La trace et l'aura, une histoire de mémoire et d'oubli

Nous sommes donc bien, face à l’image, devant le temps : à San Vittore in Ciel d’Oro, Borromée se tient au lieu d’Ambroise. S’agit-il d’un remploi à l’envers ? En examinant les hypothèses de Martin Raspe sur les restaurations borroméennes de la mosaïque de San Vittore in Ciel d’Oro à la lumière de découvertes numismatiques récentes (une bulle de plomb à l’effigie d’Ambroise du viiisiècle identifiée par Vivien Prigent), on s’interroge sur les rapports entre ressemblance et dissemblance, et sur les accrocs dans la transmission de l’image ambrosienne.
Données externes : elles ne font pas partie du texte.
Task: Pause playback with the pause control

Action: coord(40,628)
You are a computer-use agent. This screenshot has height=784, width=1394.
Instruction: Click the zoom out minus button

C’est une manière de se frayer un chemin entre le cours qui s’achève (« Souvenirs, fictions, croyances ») et celui qui le poursuivra l’année prochaine (« Fictions politiques »), en revenant sur les défis narratifs qui guettent celui qui voudrait raconter l’histoire de la mémoire et des oublis ambrosiens. Il lui faudrait s’inspirer de la manière dont Walter Benjamin pense l’histoire comme l’art des rapprochements, comme une politique des traces qui permet de dissiper l’aura. Le cours s’achève en faisant ultimement retour à la scène inaugurale où Augustin se place au seuil du silence d’Ambroise :  « Mais quand il lisait, ses yeux étaient conduits à travers les pages dont son esprit perçait le sens, la voix et la langue, en revanche, étaient en repos. » (Confessions, VI, 3, 3).